報道によると、男性は交際相手の女性を含む男女6人から集団で暴行を受け、市内の公園で全裸状態で発見され、その後死亡が確認された。事件後、交際相手の女性を除く5人が札幌市内のATMに移動。現金を引き出そうとする姿が防犯カメラに記録されていたという。
死亡男性のカードが使用されたとみられ、HTB北海道ニュースによると、引き出した額は「十数万円」。男性を暴行中に、キャッシュカードの暗証番号を聞き出したとみられているという。
死亡事件としてクローズアップされていたが、「金銭目的」という要素が加わる可能性も出てきた。動機や経緯など事件の詳細は現時点不明だが、もし暴行を加える際に金銭なども奪おうと考えていた場合、暴行・傷害(致死傷)以外の罪に問われることになるのだろうか。

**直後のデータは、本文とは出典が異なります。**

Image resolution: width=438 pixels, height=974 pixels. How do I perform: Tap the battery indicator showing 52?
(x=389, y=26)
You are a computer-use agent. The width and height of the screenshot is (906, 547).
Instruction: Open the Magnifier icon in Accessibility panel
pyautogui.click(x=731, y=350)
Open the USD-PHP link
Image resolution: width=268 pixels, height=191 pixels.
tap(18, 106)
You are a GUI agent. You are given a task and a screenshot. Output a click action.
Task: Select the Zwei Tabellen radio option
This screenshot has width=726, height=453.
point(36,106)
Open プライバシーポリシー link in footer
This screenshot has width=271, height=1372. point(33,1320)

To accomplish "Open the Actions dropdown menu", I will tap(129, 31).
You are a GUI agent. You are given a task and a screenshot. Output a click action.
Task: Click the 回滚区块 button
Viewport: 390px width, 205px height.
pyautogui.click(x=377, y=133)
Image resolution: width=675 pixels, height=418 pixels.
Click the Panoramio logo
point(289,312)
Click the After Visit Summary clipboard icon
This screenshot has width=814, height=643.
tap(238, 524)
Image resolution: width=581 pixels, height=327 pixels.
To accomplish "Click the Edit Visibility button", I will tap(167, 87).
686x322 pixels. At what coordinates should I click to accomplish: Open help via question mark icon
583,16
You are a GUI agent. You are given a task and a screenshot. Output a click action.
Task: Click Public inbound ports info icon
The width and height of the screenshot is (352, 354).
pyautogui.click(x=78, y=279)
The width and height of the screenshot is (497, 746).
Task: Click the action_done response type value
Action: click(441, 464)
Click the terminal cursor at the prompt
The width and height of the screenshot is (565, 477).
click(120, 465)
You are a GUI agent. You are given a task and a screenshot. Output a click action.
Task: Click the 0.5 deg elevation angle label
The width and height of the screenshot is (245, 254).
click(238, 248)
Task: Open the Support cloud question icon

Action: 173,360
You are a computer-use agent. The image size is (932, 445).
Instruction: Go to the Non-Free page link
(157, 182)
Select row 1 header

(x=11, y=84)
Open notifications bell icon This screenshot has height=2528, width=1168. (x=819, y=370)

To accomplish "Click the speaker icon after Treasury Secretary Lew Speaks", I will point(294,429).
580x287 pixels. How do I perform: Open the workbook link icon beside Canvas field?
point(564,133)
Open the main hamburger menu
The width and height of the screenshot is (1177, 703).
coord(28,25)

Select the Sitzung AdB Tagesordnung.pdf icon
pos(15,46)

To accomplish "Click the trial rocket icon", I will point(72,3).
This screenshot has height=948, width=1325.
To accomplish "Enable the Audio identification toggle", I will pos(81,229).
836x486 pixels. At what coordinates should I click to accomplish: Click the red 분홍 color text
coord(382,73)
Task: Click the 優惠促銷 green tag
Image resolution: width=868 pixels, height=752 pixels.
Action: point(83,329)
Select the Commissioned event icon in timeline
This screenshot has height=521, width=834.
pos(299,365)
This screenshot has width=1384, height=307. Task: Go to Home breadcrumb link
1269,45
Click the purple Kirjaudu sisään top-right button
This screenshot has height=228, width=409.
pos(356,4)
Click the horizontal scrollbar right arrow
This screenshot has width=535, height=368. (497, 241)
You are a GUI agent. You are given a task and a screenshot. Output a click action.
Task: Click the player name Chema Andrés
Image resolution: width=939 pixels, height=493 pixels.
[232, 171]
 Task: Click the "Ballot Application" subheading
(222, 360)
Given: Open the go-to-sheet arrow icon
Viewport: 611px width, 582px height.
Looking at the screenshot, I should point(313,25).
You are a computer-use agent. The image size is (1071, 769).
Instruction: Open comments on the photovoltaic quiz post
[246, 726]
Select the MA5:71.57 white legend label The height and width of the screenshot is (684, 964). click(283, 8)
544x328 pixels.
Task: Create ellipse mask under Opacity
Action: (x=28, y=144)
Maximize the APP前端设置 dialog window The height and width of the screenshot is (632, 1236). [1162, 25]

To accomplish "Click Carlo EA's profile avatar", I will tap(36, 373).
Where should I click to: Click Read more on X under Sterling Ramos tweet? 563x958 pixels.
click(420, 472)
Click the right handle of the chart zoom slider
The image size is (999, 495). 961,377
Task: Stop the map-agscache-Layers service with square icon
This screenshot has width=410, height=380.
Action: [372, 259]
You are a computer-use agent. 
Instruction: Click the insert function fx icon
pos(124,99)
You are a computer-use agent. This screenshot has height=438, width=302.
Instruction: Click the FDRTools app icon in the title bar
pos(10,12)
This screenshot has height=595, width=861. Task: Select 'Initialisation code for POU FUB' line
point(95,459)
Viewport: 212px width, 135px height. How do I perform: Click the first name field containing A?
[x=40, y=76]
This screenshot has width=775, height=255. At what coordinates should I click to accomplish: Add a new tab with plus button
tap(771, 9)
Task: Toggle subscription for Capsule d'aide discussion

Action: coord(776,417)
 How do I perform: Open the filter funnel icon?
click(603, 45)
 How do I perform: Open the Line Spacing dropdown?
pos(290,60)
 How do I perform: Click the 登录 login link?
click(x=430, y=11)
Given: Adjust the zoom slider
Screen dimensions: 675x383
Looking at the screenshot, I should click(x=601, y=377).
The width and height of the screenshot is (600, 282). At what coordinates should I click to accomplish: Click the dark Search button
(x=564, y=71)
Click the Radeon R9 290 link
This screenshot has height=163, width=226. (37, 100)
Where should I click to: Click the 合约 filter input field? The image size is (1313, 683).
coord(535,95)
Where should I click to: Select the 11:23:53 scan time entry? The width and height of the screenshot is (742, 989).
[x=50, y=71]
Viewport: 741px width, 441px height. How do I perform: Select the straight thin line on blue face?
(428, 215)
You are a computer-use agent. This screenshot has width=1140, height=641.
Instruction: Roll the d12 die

また、死亡した後に奪おうとした場合はどうなのか。
刑事事件に詳しい清水俊弁護士に聞いた。
●報道が事実なら「強盗致死罪」の可能性が高い
──暴行前または暴行中に金銭等を奪おうと考えて、暴行を開始または暴行を継続し、死に至らしめた場合、何罪になるのでしょうか。
強盗致死罪が成立します。
強盗罪とは、暴行または脅迫を用いて被害者の反抗を抑圧して財物を奪取する犯罪です。暴行前に金銭を奪おうと考えている場合が強盗の典型ですが、暴行中に金銭を奪おうと考えた場合もその後の暴行は被害者の反抗の抑圧と財物奪取に向けられているため、強盗罪が成立し、そうした暴行等の結果、被害者を死に至らしめれば強盗致死罪となります。
──仮に被害者が死亡した後に金銭等を奪おうと考えて行動に移した場合も強盗致死罪になるのでしょうか。 強盗罪でいう「暴行・脅迫」はあくまで被害者の反抗抑圧とその後の財物奪取に向けられている必要があります。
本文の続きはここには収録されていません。